# Ceiling Fan Heating Up - Possible Wiring Issue?



## billhubb (Apr 28, 2015)

So about a month ago my wife and I put in a new ceiling fan in one of our bedrooms. After running for a bit a foul odor would come from the room. After checking the motor housing felt quite hot, so we took it back assuming it was defective and put in another. This one did the same thing, these were discontinued and very inexpensive big box branded fans, so we assumed nothing of it.
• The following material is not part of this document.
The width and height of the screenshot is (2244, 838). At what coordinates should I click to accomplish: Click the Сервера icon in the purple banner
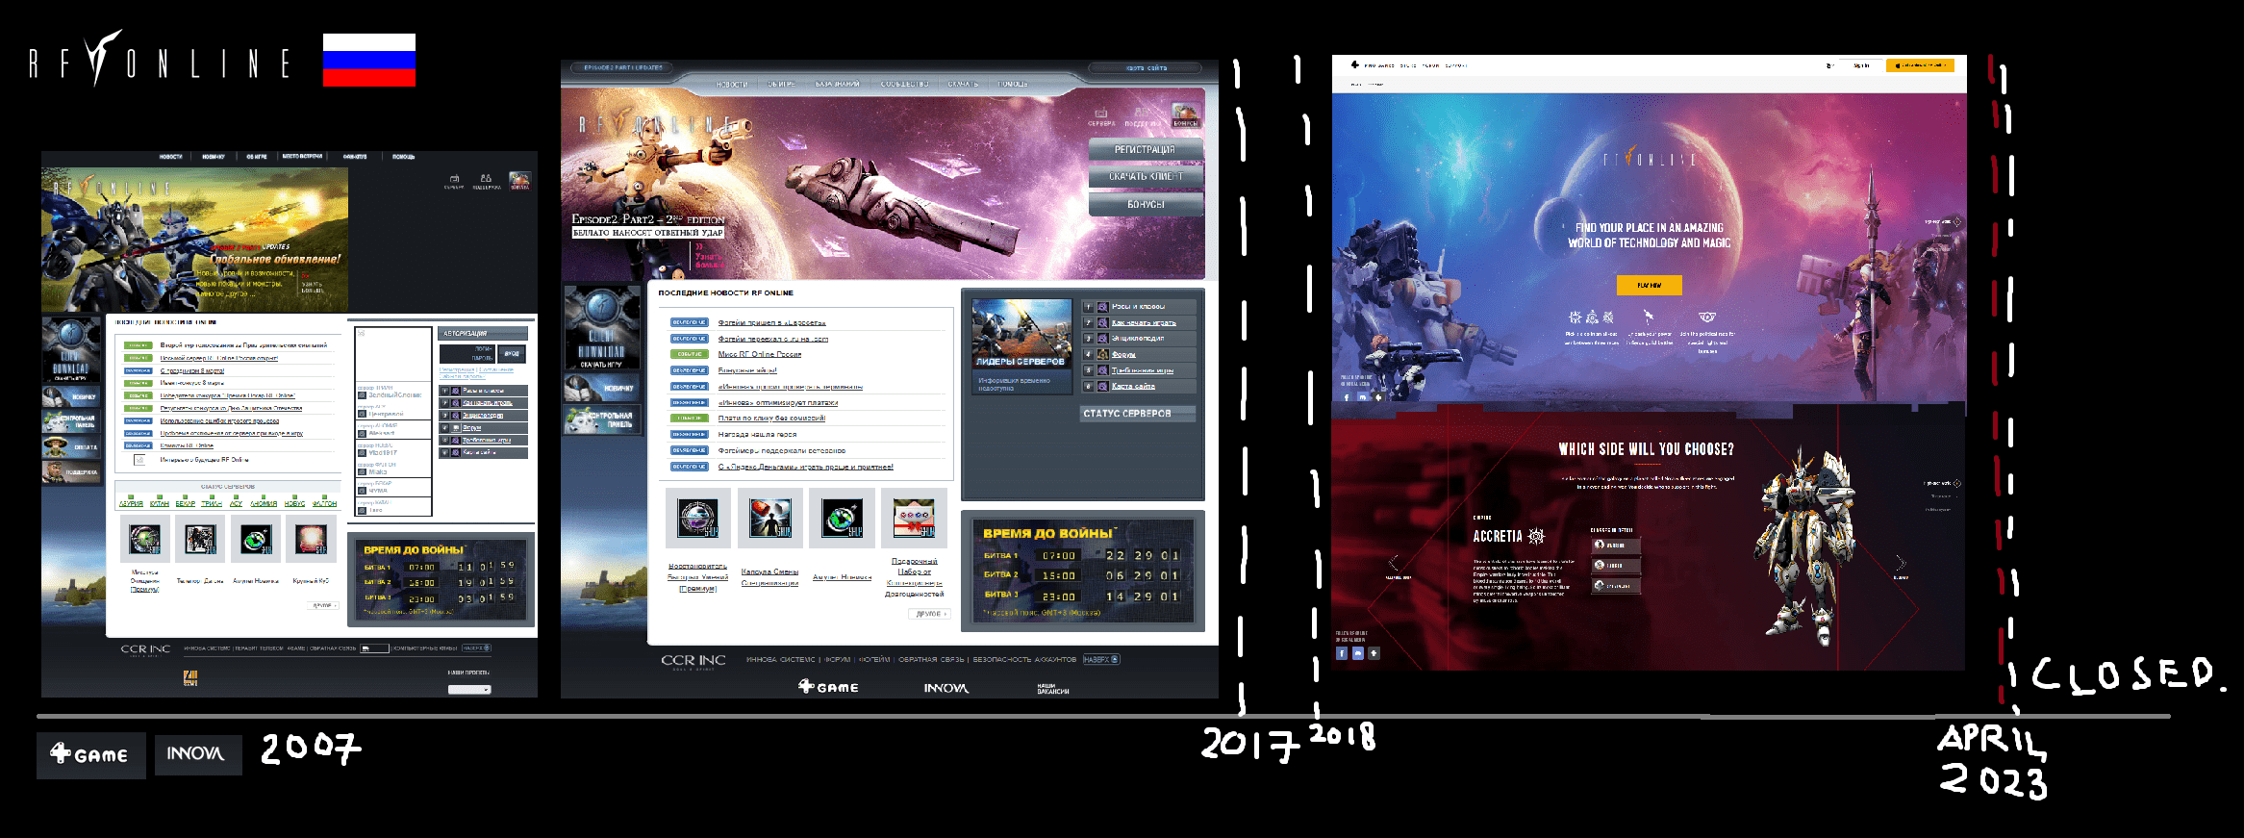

A couple days ago we purchased a nicer hunter fan and installed it. Sadly, the same thing occurred. I had my father come check things out and he found a flaw in how it was wired up originally. The box was rewired to be "Correct" but the fan is still hot. I did some looking on the internet and found 1 very slight variation to how it is wired currently and I'm wondering if any experts think this could be the still cause of the problem. 

How the box is wired:

There are 4 pairs+ground of wire coming into the box. 1 pair is hot when the circuit is on the other 3 have no juice. 2 pairs should be going to outlets in the room and one pair was validated to be going to the switch. What he wired up was all black wires together. The 3 white wires not coming from the switch pair are wired together + a jumper that goes into the fan neutral. The white (which had black tape added now) from the switch pair is now going into the hot wires from the ceiling fan.

Now I've found a few diagrams on the internet that show the switched wires being hooked up in the opposite manner: white with black tape would be hooked to all the black wires excluding the switches black while black from the switch is hooked to the hot wires coming from the fan. 

Is this causing the motor to heat up excessively and do I need to correct the order of White+black and black wiring? Any advice would be greatly appreciated. If this is unclear, let me know what you need clarified.

Thanks.
Bill


----------



## WyrTwister (Jul 22, 2013)

I wire a ceiling fan with the fan neutral to the house neutrals . The light kit wire to the switch leg . The fan wire to the hot or hots .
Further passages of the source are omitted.